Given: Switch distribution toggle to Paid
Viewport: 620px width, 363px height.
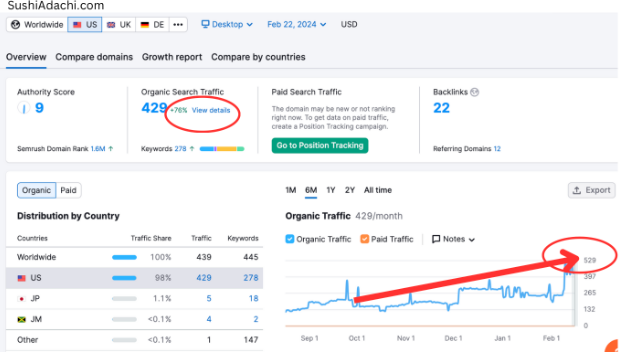Looking at the screenshot, I should click(x=68, y=190).
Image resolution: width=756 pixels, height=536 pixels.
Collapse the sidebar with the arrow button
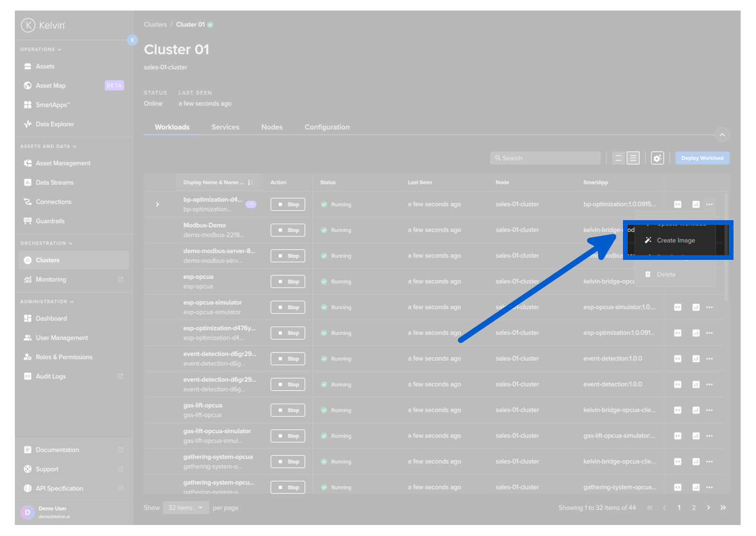pos(133,40)
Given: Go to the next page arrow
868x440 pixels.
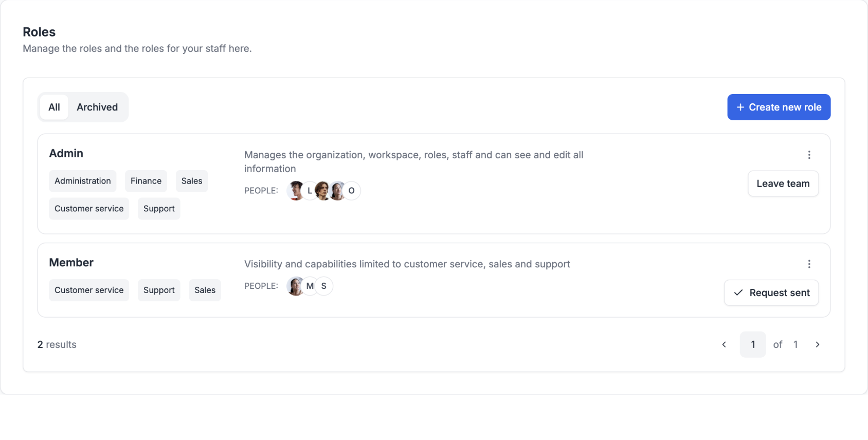Looking at the screenshot, I should tap(817, 344).
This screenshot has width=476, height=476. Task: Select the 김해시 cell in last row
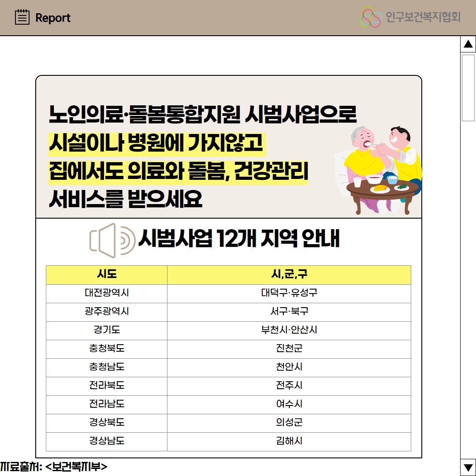(x=289, y=441)
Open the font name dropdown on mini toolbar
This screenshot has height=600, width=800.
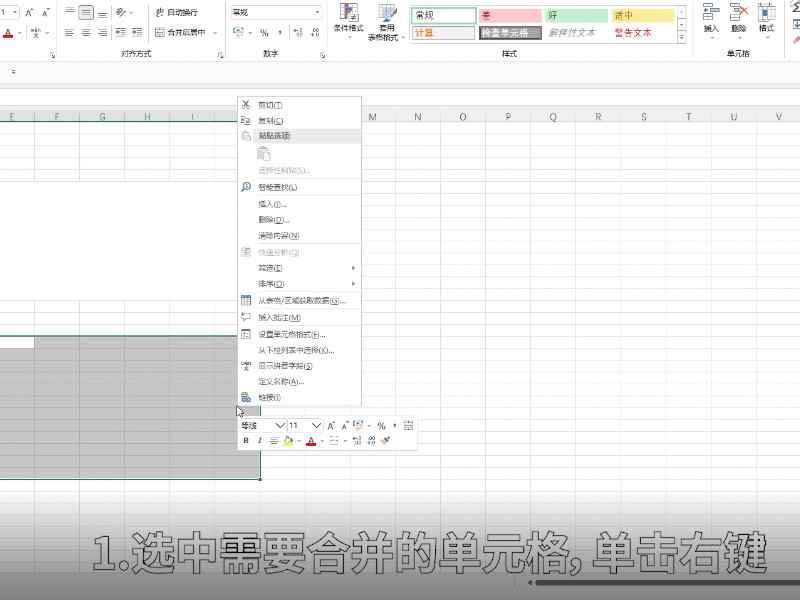(280, 426)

▶ **Task to carry out**: Exclude every picture, then reproduce the remaining data character for character.

▶ **Reply to the exercise**:
Given: Switch distribution toggle to Paid
Viewport: 620px width, 363px height.
Looking at the screenshot, I should click(x=68, y=190).
Image resolution: width=756 pixels, height=536 pixels.
Collapse the sidebar with the arrow button
pos(133,40)
Given: Go to the next page arrow
868x440 pixels.
Looking at the screenshot, I should tap(817, 344).
This screenshot has width=476, height=476. Task: Select the 김해시 cell in last row
(x=289, y=441)
Open the font name dropdown on mini toolbar
This screenshot has height=600, width=800.
(280, 426)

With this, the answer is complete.